Hanas et al. (abstract 1894) compared glycemic patterns in 68 type 1 diabetic children and adolescents using multiple daily insulin injections and in 44 subjects using CSCII, the latter group typically began this treatment because of poor glycemic control. A1C was 7.7 vs. 8.3%, respectively, and download of glucose meters showed mean 175 vs. 202 mg/dl with an SD of 90 vs. 106 mg/dl, suggesting the SD to be an important parameter of glycemic variability that may be useful in clinical care.

Pan et al. (abstract 981) reported that from 1996 to 2005, the prevalence of home glucose monitoring among adults with diabetes increased from 39 to 63%, with use of hypoglycemic medication, having health insurance coverage, and the number of physician visits correlating with greater use of glucose testing, while male subjects and individuals of Hispanic ethnicity both were 30% less likely to self-monitor. Certainly, glucose testing is important in type 1 diabetic patients. Heinemann et al. (abstract 88) surveyed 36,450 CSCII-treated diabetic individuals, with 14,015 responding. The self-reported capillary glucose testing frequency was strongly associated with reported A1C; those testing 10 or more times daily with A1C 6.5%, 5 times daily with A1C 7%, and 2 or fewer times daily with A1C >7.5%. There is controversy about glucose monitoring in type 2 diabetes. Scherbaum et al. (abstract 91) randomized 202 oral agent–treated type 2 diabetic individuals to capillary glucose testing once versus four times weekly, showing falls in A1C from 7.2 to 7.0% in both groups at both 3 and 6 months, without differences in rates of severe hypo- or hyperglycemia. However, Murata et al. (abstract 87) reported a >2 year observational study of 5,862 such diabetic individuals, finding that although there was no relationship between the frequency of monitoring and A1C in the overall group, more frequent testing was associated with greater likelihood of increasing doses of or addition of a new oral agent, while excluding those whose oral agent treatment increased showed a negative correlation between frequency of testing and A1C, with A1C decreasing by 0.2–0.9% for every 10 tests performed weekly.
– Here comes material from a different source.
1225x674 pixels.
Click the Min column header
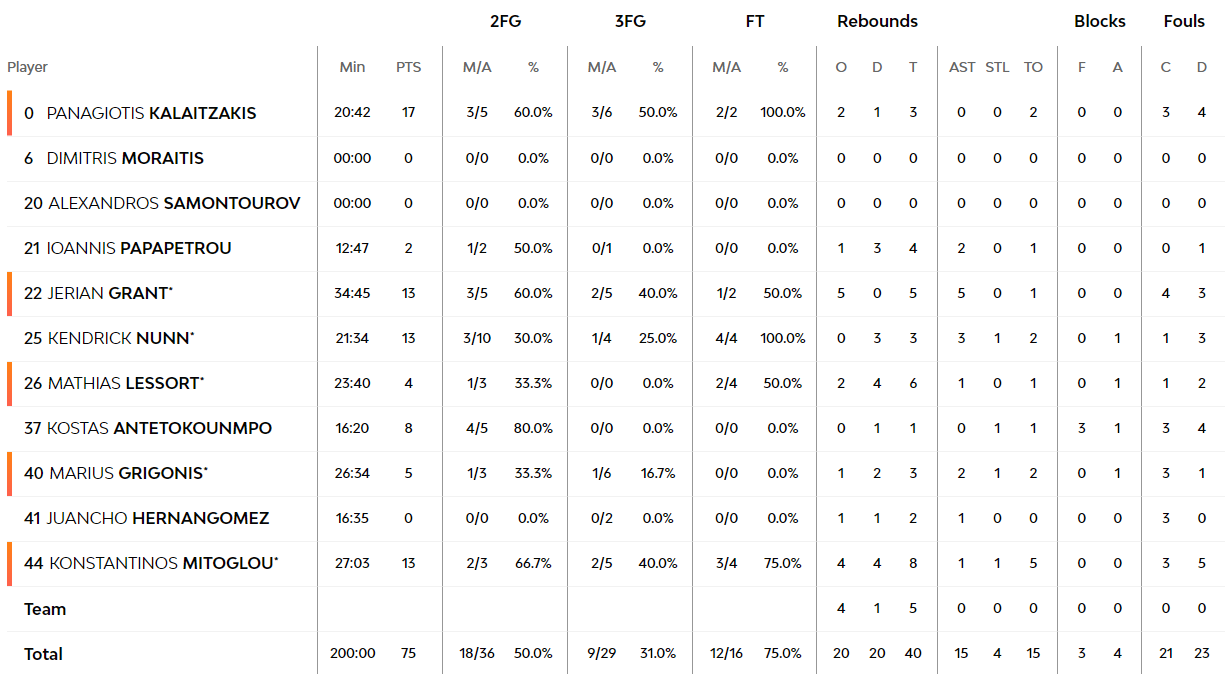coord(352,67)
New innovations may lead to better diabetes testing. Nguyen et al. (abstract 432) used the HypoMon (AiMedics) noninvasive monitor measuring skin impedance, heart rate, and rate-corrected QT electrocardiographic interval in 25 type 1 diabetic children during a 4-h study, showing that heart rate and QT increased and skin impedance decreased during hypoglycemia, developing a neural net algorithm with sensitivity 83% and specificity 64% for detection of hypoglycemia. Ghevondian et al. (abstract 439) extended the use of the device in 60 type 1 diabetic children with overnight studies, showing sensitivity 76% and specificity 89%. This approach may be an alternative to CGM in reducing the likelihood of hypoglycemia, although not directly giving glucose information.